··· INPUT DATA

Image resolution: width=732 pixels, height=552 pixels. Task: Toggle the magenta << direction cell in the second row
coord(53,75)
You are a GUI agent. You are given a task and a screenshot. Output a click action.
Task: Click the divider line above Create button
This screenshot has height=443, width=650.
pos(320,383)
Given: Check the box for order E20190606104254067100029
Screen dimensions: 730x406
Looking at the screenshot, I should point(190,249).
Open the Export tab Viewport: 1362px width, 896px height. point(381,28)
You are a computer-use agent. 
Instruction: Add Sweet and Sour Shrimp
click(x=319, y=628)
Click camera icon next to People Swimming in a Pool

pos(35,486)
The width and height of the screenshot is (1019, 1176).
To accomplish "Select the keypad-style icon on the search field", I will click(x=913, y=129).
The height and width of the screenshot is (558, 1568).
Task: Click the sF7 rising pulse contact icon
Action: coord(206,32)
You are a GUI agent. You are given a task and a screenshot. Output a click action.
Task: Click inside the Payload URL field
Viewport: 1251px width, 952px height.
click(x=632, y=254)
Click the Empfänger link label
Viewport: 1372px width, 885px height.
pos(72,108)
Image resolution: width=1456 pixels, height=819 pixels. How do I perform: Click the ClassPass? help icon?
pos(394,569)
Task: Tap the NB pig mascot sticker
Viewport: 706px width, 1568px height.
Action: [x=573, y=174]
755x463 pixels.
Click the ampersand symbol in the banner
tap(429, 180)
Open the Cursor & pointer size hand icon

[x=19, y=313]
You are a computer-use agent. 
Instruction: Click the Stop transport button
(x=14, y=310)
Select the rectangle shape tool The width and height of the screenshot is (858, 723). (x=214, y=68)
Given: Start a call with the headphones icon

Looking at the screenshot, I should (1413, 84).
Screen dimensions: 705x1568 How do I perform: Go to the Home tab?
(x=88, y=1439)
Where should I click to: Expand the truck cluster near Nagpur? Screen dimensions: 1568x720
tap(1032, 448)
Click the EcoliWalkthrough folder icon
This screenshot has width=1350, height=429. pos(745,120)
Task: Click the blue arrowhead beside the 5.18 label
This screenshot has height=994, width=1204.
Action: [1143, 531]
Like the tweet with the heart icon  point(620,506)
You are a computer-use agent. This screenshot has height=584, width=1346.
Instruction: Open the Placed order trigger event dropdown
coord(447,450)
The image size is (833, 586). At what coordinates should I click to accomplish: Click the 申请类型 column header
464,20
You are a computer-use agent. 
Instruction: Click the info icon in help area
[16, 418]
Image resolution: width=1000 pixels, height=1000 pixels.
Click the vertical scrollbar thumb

······

▶ **WHAT THE EXERCISE ASKS**: In full and exactly as written, repeat the data.

▶ **ANSWER TO THE EXERCISE**:
Image resolution: width=732 pixels, height=552 pixels. Task: Toggle the magenta << direction cell in the second row
coord(53,75)
You are a GUI agent. You are given a task and a screenshot. Output a click action.
Task: Click the divider line above Create button
This screenshot has height=443, width=650.
pos(320,383)
Given: Check the box for order E20190606104254067100029
Screen dimensions: 730x406
Looking at the screenshot, I should point(190,249).
Open the Export tab Viewport: 1362px width, 896px height. point(381,28)
You are a computer-use agent. 
Instruction: Add Sweet and Sour Shrimp
click(x=319, y=628)
Click camera icon next to People Swimming in a Pool

pos(35,486)
The width and height of the screenshot is (1019, 1176).
To accomplish "Select the keypad-style icon on the search field", I will click(x=913, y=129).
The height and width of the screenshot is (558, 1568).
Task: Click the sF7 rising pulse contact icon
Action: coord(206,32)
You are a GUI agent. You are given a task and a screenshot. Output a click action.
Task: Click inside the Payload URL field
Viewport: 1251px width, 952px height.
click(x=632, y=254)
Click the Empfänger link label
Viewport: 1372px width, 885px height.
pos(72,108)
Image resolution: width=1456 pixels, height=819 pixels. How do I perform: Click the ClassPass? help icon?
pos(394,569)
Task: Tap the NB pig mascot sticker
Viewport: 706px width, 1568px height.
Action: [x=573, y=174]
755x463 pixels.
Click the ampersand symbol in the banner
tap(429, 180)
Open the Cursor & pointer size hand icon

[x=19, y=313]
You are a computer-use agent. 
Instruction: Click the Stop transport button
(x=14, y=310)
Select the rectangle shape tool The width and height of the screenshot is (858, 723). (x=214, y=68)
Given: Start a call with the headphones icon

Looking at the screenshot, I should (1413, 84).
Screen dimensions: 705x1568 How do I perform: Go to the Home tab?
(x=88, y=1439)
Where should I click to: Expand the truck cluster near Nagpur? Screen dimensions: 1568x720
tap(1032, 448)
Click the EcoliWalkthrough folder icon
This screenshot has width=1350, height=429. pos(745,120)
Task: Click the blue arrowhead beside the 5.18 label
This screenshot has height=994, width=1204.
Action: [1143, 531]
Like the tweet with the heart icon  point(620,506)
You are a computer-use agent. This screenshot has height=584, width=1346.
Instruction: Open the Placed order trigger event dropdown
coord(447,450)
The image size is (833, 586). At what coordinates should I click to accomplish: Click the 申请类型 column header
464,20
You are a computer-use agent. 
Instruction: Click the info icon in help area
[16, 418]
Image resolution: width=1000 pixels, height=1000 pixels.
Click the vertical scrollbar thumb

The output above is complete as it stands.